Dataset excerpts
▽
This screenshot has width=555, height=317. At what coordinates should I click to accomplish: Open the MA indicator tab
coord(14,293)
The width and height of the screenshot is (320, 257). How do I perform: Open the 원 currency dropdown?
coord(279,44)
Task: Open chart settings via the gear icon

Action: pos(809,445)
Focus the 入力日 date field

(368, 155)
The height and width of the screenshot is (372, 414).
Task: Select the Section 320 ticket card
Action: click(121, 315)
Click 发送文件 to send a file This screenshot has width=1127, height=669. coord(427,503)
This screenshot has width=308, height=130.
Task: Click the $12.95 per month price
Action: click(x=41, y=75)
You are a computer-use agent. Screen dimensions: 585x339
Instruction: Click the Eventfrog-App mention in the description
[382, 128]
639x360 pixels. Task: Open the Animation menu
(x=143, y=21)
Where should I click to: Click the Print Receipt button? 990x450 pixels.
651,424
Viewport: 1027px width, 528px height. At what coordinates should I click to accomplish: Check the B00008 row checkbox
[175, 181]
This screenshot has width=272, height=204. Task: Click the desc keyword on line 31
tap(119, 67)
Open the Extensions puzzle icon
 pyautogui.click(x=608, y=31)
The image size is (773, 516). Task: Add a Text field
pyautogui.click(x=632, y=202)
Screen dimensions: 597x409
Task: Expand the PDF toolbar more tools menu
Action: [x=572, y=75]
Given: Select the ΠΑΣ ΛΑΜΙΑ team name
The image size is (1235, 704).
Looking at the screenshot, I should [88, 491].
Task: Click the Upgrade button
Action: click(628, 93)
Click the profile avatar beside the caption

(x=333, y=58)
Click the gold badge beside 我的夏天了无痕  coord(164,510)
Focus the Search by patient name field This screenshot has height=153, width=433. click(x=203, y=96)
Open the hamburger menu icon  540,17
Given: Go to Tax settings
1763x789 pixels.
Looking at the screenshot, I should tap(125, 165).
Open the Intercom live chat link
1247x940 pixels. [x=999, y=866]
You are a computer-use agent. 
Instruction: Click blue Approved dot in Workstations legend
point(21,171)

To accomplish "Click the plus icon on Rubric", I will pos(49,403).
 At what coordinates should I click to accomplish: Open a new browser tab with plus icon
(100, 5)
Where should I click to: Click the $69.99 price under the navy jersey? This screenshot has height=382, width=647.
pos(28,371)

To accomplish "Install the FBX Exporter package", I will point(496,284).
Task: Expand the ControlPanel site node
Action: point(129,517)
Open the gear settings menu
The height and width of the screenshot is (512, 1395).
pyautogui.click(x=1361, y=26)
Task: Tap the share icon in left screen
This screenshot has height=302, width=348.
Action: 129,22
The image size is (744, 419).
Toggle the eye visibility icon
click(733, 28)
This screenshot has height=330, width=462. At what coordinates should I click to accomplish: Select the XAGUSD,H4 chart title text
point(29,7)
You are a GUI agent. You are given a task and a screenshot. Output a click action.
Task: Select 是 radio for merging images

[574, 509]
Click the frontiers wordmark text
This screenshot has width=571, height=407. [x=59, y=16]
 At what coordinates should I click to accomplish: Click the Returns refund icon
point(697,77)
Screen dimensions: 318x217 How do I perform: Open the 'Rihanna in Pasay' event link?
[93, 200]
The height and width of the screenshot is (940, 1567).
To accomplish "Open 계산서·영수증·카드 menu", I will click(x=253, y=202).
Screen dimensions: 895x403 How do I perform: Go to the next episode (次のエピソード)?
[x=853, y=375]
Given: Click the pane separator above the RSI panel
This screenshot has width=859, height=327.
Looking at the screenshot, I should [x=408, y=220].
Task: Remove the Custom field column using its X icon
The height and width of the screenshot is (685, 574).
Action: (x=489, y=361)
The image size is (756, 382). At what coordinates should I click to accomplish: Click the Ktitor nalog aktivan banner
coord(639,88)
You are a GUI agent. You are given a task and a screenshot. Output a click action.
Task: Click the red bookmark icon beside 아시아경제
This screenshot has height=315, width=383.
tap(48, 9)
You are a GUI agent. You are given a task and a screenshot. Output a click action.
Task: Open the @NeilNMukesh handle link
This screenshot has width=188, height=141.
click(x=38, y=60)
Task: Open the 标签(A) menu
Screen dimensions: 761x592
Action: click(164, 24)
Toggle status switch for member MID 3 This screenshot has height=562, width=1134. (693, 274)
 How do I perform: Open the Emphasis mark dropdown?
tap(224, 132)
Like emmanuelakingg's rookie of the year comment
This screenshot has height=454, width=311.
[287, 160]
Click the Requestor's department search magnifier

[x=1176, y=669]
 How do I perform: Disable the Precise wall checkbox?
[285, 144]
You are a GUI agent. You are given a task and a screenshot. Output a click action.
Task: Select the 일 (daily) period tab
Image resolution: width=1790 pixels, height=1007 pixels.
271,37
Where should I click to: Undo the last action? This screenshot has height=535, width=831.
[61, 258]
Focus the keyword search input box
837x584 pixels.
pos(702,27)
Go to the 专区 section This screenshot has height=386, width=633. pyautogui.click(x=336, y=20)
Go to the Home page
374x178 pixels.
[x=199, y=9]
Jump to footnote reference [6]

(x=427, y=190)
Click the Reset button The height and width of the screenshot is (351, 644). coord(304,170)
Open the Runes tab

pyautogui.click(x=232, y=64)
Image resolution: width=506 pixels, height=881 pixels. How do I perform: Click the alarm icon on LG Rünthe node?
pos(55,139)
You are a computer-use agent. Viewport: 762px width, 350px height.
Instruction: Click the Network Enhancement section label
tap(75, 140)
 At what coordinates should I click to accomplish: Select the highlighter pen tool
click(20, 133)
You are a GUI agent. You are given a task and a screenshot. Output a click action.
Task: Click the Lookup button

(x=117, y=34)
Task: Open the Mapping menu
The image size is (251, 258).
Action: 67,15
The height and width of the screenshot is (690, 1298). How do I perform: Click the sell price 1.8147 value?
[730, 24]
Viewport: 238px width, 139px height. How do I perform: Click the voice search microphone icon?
△
• [WHAT THE EXERCISE ASKS]
Word for word, restate all of the entries.

• [PROBLEM SOLUTION]
This screenshot has width=555, height=317. At what coordinates should I click to accomplish: Open the MA indicator tab
coord(14,293)
The width and height of the screenshot is (320, 257). How do I perform: Open the 원 currency dropdown?
coord(279,44)
Task: Open chart settings via the gear icon

Action: pos(809,445)
Focus the 入力日 date field

(368, 155)
The height and width of the screenshot is (372, 414).
Task: Select the Section 320 ticket card
Action: click(121, 315)
Click 发送文件 to send a file This screenshot has width=1127, height=669. coord(427,503)
This screenshot has width=308, height=130.
Task: Click the $12.95 per month price
Action: click(x=41, y=75)
You are a computer-use agent. Screen dimensions: 585x339
Instruction: Click the Eventfrog-App mention in the description
[382, 128]
639x360 pixels. Task: Open the Animation menu
(x=143, y=21)
Where should I click to: Click the Print Receipt button? 990x450 pixels.
651,424
Viewport: 1027px width, 528px height. At what coordinates should I click to accomplish: Check the B00008 row checkbox
[175, 181]
This screenshot has width=272, height=204. Task: Click the desc keyword on line 31
tap(119, 67)
Open the Extensions puzzle icon
 pyautogui.click(x=608, y=31)
The image size is (773, 516). Task: Add a Text field
pyautogui.click(x=632, y=202)
Screen dimensions: 597x409
Task: Expand the PDF toolbar more tools menu
Action: [x=572, y=75]
Given: Select the ΠΑΣ ΛΑΜΙΑ team name
The image size is (1235, 704).
Looking at the screenshot, I should [88, 491].
Task: Click the Upgrade button
Action: click(628, 93)
Click the profile avatar beside the caption

(x=333, y=58)
Click the gold badge beside 我的夏天了无痕  coord(164,510)
Focus the Search by patient name field This screenshot has height=153, width=433. click(x=203, y=96)
Open the hamburger menu icon  540,17
Given: Go to Tax settings
1763x789 pixels.
Looking at the screenshot, I should tap(125, 165).
Open the Intercom live chat link
1247x940 pixels. [x=999, y=866]
You are a computer-use agent. 
Instruction: Click blue Approved dot in Workstations legend
point(21,171)

To accomplish "Click the plus icon on Rubric", I will pos(49,403).
 At what coordinates should I click to accomplish: Open a new browser tab with plus icon
(100, 5)
Where should I click to: Click the $69.99 price under the navy jersey? This screenshot has height=382, width=647.
pos(28,371)

To accomplish "Install the FBX Exporter package", I will point(496,284).
Task: Expand the ControlPanel site node
Action: point(129,517)
Open the gear settings menu
The height and width of the screenshot is (512, 1395).
pyautogui.click(x=1361, y=26)
Task: Tap the share icon in left screen
This screenshot has height=302, width=348.
Action: 129,22
The image size is (744, 419).
Toggle the eye visibility icon
click(733, 28)
This screenshot has height=330, width=462. At what coordinates should I click to accomplish: Select the XAGUSD,H4 chart title text
point(29,7)
You are a GUI agent. You are given a task and a screenshot. Output a click action.
Task: Select 是 radio for merging images

[574, 509]
Click the frontiers wordmark text
This screenshot has width=571, height=407. [x=59, y=16]
 At what coordinates should I click to accomplish: Click the Returns refund icon
point(697,77)
Screen dimensions: 318x217 How do I perform: Open the 'Rihanna in Pasay' event link?
[93, 200]
The height and width of the screenshot is (940, 1567).
To accomplish "Open 계산서·영수증·카드 menu", I will click(x=253, y=202).
Screen dimensions: 895x403 How do I perform: Go to the next episode (次のエピソード)?
[x=853, y=375]
Given: Click the pane separator above the RSI panel
This screenshot has width=859, height=327.
Looking at the screenshot, I should [x=408, y=220].
Task: Remove the Custom field column using its X icon
The height and width of the screenshot is (685, 574).
Action: (x=489, y=361)
The image size is (756, 382). At what coordinates should I click to accomplish: Click the Ktitor nalog aktivan banner
coord(639,88)
You are a GUI agent. You are given a task and a screenshot. Output a click action.
Task: Click the red bookmark icon beside 아시아경제
This screenshot has height=315, width=383.
tap(48, 9)
You are a GUI agent. You are given a task and a screenshot. Output a click action.
Task: Open the @NeilNMukesh handle link
This screenshot has width=188, height=141.
click(x=38, y=60)
Task: Open the 标签(A) menu
Screen dimensions: 761x592
Action: click(164, 24)
Toggle status switch for member MID 3 This screenshot has height=562, width=1134. (693, 274)
 How do I perform: Open the Emphasis mark dropdown?
tap(224, 132)
Like emmanuelakingg's rookie of the year comment
This screenshot has height=454, width=311.
[287, 160]
Click the Requestor's department search magnifier

[x=1176, y=669]
 How do I perform: Disable the Precise wall checkbox?
[285, 144]
You are a GUI agent. You are given a task and a screenshot. Output a click action.
Task: Select the 일 (daily) period tab
Image resolution: width=1790 pixels, height=1007 pixels.
271,37
Where should I click to: Undo the last action? This screenshot has height=535, width=831.
[61, 258]
Focus the keyword search input box
837x584 pixels.
pos(702,27)
Go to the 专区 section This screenshot has height=386, width=633. pyautogui.click(x=336, y=20)
Go to the Home page
374x178 pixels.
[x=199, y=9]
Jump to footnote reference [6]

(x=427, y=190)
Click the Reset button The height and width of the screenshot is (351, 644). coord(304,170)
Open the Runes tab

pyautogui.click(x=232, y=64)
Image resolution: width=506 pixels, height=881 pixels. How do I perform: Click the alarm icon on LG Rünthe node?
pos(55,139)
You are a computer-use agent. Viewport: 762px width, 350px height.
Instruction: Click the Network Enhancement section label
tap(75, 140)
 At what coordinates should I click to accomplish: Select the highlighter pen tool
click(20, 133)
You are a GUI agent. You are given a task and a screenshot. Output a click action.
Task: Click the Lookup button

(x=117, y=34)
Task: Open the Mapping menu
The image size is (251, 258).
Action: 67,15
The height and width of the screenshot is (690, 1298). How do I perform: Click the sell price 1.8147 value?
[730, 24]
Viewport: 238px width, 139px height. How do I perform: Click the voice search microphone icon?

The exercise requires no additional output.